Trente-cinq ans de démocratie du divertissement où des comiques entrent en politique et des politiques arrivent avec des qualités de comique dont le langage coloré ne fait pas seulement rire mais invite à une profonde réflexion sur leurs mimiques extraordinaires. Aidés en la circonstance de formations politiques bidon aux contours complexes, contradictoires et par certains aspects très dangereux pour le pays en continuant à leur façon les spectacles de bouffonnerie. De ce tableau trompeur naissent des mafias, des gangs, du clientélisme politique, de la corruption, des jeunes angoissés par leur avenir, des accusations d’improvisation, de dilettantisme, d’irresponsabilité, menace sérieuse capable de faire imploser cette société abonnée aux émeutes.

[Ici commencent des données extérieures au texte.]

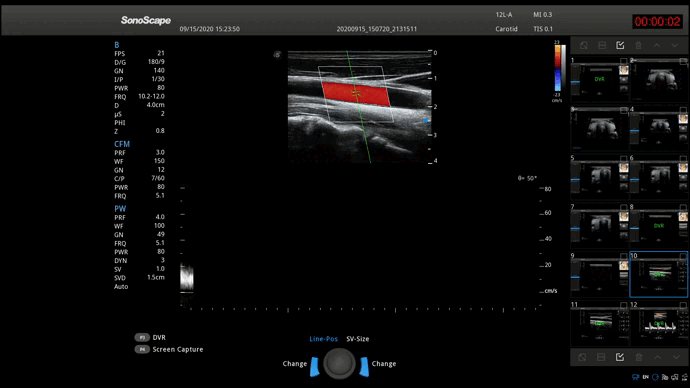Click the bottom trash delete icon
The width and height of the screenshot is (690, 388).
point(639,357)
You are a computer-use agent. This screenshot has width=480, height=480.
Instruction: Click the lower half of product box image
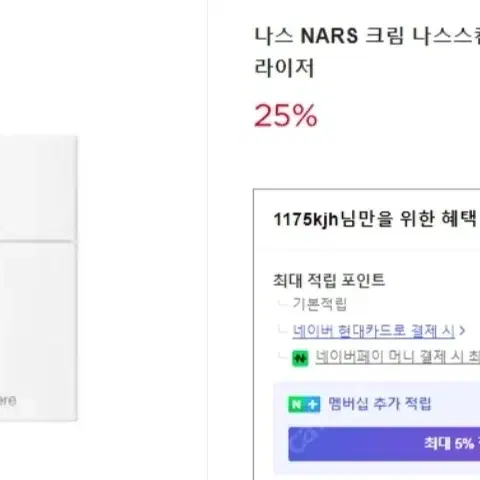tap(38, 332)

Les jours passent et la pelote des existences humbles et vaillantes veille en permanence au grain alors que les tenants du pouvoir écaillent le vernis de leur opulence, de leur réussite. Et voici que le temps d’un été très sec et caniculaire, un été, disons le, qui rit à gorge déployée où le peuple moissonne les humeurs du Ciel, suite au communiqué du gouvernement, un mouvement sans structure,.sans planification, sans comité stratégique déstabilise dans un cataclysme politique la vie haïtienne et excelle à entretenir une atmosphère trouble.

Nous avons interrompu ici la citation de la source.